Simple intercept only model with poor chain mixing

Hi everyone!

I have been working with @lizzieinvancouver to understand why simple intercept-only models with two grouping factors would result in poorly mixing chains and low neffective values.

This issue came to our attention when working on a more complex model, but in running a similar model on a much smaller dataset we found the same thing.

The data we used for this example was of scores from the 1932 Olympic Games in Lake Placid. OlympicGames_1932.csv (1.8 KB)

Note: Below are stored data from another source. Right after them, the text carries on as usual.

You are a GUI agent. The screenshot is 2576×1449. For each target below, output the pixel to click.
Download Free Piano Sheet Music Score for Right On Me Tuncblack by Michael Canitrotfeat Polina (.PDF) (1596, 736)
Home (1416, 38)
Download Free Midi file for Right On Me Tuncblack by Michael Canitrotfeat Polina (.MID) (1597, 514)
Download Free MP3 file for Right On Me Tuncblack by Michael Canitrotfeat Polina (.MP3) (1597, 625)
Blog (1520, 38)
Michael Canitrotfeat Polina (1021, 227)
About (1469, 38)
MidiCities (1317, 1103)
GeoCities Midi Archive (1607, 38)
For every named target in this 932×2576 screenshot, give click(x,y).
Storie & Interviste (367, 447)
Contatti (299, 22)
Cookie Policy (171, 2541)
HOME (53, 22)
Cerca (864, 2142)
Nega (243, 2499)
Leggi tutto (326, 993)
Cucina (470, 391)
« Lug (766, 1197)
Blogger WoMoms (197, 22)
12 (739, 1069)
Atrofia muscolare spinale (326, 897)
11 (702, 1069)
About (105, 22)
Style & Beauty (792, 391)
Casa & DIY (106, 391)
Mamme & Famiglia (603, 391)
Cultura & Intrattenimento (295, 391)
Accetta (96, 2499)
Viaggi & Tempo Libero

The stan code for our intercept-only model is the following:

data {
  int<lower=0> N;//number of observation
  int<lower=0> n_pair;//number of pairs
  int<lower=0> n_judge;//number of judges
  int<lower=1,upper = n_pair> pair[N];//vector of pairs
  int<lower=1,upper = n_judge> judge[N];//vector of judges
  vector[N] y;

parameters {
  vector[n_pair] gamma;
  vector[n_judge] delta;
  real<lower=0> mu;
  real<lower=0> sigma_gamma;
  real<lower=0> sigma_delta;
  real<lower=0> sigma_y;

transformed parameters {
  vector[N] y_hat;

  for (i in 1:N)
    y_hat[i] = mu + gamma[pair[i]] + delta[judge[i]];

model {
  mu ~ normal(1,10);
  sigma_gamma ~ normal(1,10);
  sigma_delta ~ normal(1,10);
  sigma_y ~ normal(1,1);

  gamma ~ normal(0, sigma_gamma);
  delta ~ normal(0, sigma_delta);
  y ~ normal(y_hat, sigma_y);
generated quantities {
  real y_rep[N];
  for(n in 1:N)
    y_rep[n] = normal_rng(y_hat[n],sigma_y);

The R code to run the model is:

prog <- subset(dat, criterion == "Program")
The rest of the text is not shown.